Now Gruber is making new claims, this time as a member of the Governing Board of the Health Care Cost Institute (HCCI). HCCI recently released its 2014 Health Care Cost and Utilization Report, the headline-grabbing finding of which is that life saving prescription medicines are increasing the cost of health care. The organization is backed by the insurance industry and uses insurance industry data. Its Data Integrity Committee, a group tasked with ensuring the completeness of the data it uses, is led by an insurance executive, Ted Prospect. But that hasn’t stopped the media and some in Congress from taking the report at face value.
In an obvious attempt to set up a future denial to patients of the benefits of the expensive, new drugs, Gruber’s HCCI report blames brand name prescription drugs like breakthrough medicines that cure Hepatitis C, as the principle culprit for the sky rocketing cost of health care. HCCI highlighted the new Hepatitis C drugs in its press release:
Hep C Drugs Drove Higher Spending on Brand Prescriptions
In 2014, spending grew fastest for brand prescriptions, with an increase of 8.2 percent ($45)–the largest increase in spending on brand prescriptions in recent years. By comparison, in 2012, spending on brand prescriptions declined by $3. Hepatitis C antiviral drugs accounted for $29.40 of the $45 increase. The average price per filled day (not including rebates, discounts, or coupons) of Hepatitis C drugs was $983.30, compared to $38.30 for all other brand anti-infective medications. There were 30 filled days of Hepatitis C drugs per 1,000 individuals in 2014.
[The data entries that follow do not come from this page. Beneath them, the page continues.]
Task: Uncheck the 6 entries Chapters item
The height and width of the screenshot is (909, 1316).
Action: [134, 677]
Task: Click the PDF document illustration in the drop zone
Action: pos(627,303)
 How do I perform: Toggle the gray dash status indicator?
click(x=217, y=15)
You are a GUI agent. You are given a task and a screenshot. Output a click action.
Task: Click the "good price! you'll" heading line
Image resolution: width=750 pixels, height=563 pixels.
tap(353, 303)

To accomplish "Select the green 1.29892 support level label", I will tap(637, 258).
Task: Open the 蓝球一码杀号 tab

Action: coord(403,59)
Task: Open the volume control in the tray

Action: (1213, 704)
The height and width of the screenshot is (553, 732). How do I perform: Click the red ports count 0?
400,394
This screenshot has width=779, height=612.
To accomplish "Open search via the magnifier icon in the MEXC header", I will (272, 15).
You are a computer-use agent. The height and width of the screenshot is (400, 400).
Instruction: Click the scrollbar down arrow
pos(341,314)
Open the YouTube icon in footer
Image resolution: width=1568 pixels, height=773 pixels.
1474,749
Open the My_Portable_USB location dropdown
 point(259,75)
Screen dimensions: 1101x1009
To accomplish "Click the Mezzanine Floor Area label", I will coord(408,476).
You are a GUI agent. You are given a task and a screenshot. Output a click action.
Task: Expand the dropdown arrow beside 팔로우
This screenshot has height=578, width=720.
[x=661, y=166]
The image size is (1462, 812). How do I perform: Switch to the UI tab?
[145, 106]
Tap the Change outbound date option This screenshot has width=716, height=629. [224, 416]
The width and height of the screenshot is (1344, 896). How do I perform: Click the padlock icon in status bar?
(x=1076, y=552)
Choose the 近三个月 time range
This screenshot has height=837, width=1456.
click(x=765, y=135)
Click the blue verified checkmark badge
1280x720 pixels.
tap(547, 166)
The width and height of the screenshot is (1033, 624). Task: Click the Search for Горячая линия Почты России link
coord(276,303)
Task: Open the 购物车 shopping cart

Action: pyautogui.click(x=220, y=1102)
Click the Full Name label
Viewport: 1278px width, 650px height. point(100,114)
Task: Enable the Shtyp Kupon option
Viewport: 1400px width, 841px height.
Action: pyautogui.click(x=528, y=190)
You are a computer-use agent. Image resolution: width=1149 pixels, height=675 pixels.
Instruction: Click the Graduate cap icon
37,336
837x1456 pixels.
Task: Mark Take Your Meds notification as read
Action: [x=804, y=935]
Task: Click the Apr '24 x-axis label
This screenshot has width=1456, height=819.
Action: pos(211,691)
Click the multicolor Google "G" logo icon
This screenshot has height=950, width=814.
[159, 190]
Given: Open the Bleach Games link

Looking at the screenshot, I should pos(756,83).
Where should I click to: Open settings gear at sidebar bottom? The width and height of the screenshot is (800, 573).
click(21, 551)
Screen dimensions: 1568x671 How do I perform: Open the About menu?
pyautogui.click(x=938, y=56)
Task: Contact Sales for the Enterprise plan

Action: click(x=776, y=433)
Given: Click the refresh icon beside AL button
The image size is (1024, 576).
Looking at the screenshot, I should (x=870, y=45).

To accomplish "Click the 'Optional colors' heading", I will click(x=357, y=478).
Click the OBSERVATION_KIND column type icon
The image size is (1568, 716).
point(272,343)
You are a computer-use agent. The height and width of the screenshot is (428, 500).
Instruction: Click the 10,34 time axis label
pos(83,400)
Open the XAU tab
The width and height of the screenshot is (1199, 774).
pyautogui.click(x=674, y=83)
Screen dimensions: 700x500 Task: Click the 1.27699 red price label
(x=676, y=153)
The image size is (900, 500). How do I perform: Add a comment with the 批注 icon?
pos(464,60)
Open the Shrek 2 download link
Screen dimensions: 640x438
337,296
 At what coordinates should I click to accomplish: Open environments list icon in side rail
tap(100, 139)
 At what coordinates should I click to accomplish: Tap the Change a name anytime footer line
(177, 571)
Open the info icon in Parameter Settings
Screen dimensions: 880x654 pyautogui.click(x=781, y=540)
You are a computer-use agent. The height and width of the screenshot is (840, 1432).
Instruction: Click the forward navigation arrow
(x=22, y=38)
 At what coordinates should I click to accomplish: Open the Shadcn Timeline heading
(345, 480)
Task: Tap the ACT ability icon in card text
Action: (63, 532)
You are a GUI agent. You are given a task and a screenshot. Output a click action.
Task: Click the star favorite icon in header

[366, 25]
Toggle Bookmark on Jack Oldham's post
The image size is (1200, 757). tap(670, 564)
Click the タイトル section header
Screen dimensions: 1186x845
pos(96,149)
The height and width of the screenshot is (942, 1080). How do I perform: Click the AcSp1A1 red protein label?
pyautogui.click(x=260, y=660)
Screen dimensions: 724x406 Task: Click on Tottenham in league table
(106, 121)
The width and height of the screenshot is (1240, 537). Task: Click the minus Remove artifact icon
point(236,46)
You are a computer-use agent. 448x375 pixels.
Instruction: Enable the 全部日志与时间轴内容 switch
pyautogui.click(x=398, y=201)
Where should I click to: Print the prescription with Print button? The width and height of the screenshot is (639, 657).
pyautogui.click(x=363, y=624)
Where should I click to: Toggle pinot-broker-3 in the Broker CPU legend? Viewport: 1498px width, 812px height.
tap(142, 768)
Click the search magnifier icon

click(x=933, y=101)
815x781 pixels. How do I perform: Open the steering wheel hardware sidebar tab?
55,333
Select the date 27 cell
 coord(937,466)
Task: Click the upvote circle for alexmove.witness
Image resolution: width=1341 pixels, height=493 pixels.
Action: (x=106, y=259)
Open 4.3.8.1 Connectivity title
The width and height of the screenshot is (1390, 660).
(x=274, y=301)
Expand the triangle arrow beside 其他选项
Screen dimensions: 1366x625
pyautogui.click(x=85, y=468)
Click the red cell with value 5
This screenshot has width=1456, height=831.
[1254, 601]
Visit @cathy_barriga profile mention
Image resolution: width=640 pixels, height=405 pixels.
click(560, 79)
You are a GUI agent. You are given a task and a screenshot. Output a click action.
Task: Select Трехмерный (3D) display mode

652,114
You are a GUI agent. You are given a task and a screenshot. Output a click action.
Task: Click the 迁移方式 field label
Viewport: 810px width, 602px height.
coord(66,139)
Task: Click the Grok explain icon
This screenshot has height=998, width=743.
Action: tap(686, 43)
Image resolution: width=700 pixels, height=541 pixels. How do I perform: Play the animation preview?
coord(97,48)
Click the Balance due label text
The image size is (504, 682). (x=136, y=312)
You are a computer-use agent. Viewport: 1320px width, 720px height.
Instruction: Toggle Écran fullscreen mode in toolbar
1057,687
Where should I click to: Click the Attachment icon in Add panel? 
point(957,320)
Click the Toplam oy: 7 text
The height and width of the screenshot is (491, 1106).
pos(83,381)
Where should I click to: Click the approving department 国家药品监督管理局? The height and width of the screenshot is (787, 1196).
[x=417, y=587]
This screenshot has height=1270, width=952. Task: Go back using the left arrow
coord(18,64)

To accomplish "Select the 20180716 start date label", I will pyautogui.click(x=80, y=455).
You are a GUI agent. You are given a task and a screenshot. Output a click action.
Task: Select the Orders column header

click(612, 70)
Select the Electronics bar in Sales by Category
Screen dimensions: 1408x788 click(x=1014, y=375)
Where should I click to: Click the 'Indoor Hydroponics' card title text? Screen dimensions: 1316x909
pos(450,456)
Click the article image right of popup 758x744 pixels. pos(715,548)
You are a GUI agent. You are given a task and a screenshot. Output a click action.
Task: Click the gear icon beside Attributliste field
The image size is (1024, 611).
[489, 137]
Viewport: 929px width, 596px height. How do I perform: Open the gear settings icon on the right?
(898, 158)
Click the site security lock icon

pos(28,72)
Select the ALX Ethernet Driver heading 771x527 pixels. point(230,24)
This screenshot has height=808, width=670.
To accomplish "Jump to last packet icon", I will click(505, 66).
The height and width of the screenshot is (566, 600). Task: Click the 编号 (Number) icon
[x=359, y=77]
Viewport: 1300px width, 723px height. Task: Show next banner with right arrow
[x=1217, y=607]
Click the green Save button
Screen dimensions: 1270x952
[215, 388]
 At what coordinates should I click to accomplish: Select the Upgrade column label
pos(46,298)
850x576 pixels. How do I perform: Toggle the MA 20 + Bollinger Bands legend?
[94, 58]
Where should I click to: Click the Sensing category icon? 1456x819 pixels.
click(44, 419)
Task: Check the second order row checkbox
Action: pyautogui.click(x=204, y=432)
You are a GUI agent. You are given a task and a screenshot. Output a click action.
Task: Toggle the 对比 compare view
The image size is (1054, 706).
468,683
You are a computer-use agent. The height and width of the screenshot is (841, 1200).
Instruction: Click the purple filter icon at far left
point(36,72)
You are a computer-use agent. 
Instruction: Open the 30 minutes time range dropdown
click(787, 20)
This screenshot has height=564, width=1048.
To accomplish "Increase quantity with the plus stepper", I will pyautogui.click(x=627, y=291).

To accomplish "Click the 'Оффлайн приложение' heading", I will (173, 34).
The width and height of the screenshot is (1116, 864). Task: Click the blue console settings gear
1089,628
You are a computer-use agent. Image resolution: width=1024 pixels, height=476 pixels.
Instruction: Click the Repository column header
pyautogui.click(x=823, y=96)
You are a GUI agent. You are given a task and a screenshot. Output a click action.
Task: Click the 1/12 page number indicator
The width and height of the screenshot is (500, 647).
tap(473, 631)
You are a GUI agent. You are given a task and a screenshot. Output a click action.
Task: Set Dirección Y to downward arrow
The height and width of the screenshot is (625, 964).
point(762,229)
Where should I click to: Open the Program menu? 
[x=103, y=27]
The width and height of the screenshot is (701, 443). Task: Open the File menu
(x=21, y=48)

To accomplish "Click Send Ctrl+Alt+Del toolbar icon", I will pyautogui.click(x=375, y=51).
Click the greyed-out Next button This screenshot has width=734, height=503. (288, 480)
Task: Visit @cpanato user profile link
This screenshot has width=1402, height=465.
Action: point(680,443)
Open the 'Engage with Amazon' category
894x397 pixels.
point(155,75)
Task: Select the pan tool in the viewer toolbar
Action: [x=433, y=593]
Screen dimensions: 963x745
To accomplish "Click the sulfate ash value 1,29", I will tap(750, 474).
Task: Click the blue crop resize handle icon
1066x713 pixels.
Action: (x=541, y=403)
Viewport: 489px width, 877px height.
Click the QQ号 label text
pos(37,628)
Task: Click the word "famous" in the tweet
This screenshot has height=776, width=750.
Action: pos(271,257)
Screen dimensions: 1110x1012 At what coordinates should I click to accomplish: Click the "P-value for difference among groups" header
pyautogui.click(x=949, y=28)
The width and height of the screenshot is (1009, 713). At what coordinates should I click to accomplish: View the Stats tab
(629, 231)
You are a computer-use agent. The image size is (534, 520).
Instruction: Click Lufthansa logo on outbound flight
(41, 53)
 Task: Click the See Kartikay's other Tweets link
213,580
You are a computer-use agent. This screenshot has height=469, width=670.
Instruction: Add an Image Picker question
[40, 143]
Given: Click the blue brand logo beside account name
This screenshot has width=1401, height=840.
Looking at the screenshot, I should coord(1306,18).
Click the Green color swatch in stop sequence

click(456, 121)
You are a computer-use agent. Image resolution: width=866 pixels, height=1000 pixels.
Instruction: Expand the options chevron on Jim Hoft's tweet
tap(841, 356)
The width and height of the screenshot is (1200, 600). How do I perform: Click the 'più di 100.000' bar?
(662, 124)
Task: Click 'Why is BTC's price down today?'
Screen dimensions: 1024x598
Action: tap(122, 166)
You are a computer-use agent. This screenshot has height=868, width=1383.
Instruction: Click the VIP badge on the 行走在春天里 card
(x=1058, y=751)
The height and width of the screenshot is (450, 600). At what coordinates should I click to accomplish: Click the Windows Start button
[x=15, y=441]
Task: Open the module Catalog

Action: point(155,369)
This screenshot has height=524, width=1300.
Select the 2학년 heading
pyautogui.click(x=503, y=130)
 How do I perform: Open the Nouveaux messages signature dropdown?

To make sure you get the point, in an apparent afterthought, there is something titled, “Trend to Note: Hepatitis C Drugs and the National ESI Population,” which again hits the cost of the three named drugs.
I’m no more a fan of expensive drugs than the next guy, but even the New York Times Editorial Board recognizes the value of these recently approved expensive Hepatitis C drugs:
The drugs are sorely needed. The hepatitis C virus caused nearly 20,000 deaths in the United States in 2013, many in patients who were also infected with H.I.V., the human immunodeficiency virus that causes AIDS, a double whammy that triples their risk of liver disease.
[. . .]
The benefits of these new drugs are undeniable. They can essentially cure the infection in eight to 24 weeks. Older medications are not nearly as effective and often produce disabling side effects. Curing the patient decreases by more than 80 percent the risk of liver cancer, liver failure and the need for a liver transplant, thus saving money in the long run.
The Times also reports that most state Medicaid programs, in an effort to control costs, have placed restrictions on making the drugs widely available:
These include requiring that patients have advanced liver disease before they can get the drug, requiring patients to abstain from alcohol or illicit drugs for at least a year before treatment, and requiring that the drugs be prescribed only by specialists like infectious disease experts or gastroenterologists.
According to the Times’ editorial the restrictions run counter to guidelines published by the Infectious Diseases Society of America and the American Association for the Study of Liver Diseases.
One doesn’t need to be an MIT economist – indeed one could just be a stupid American voter – to see that Gruber and the HCCI are trying to “control costs” by effectively denying treatment. Don’t forget that Gruber admitted in 2009 that this is the only way to control health care costs.
It’s definitely wise to be suspicious when Jonathan Gruber is involved in health care policy.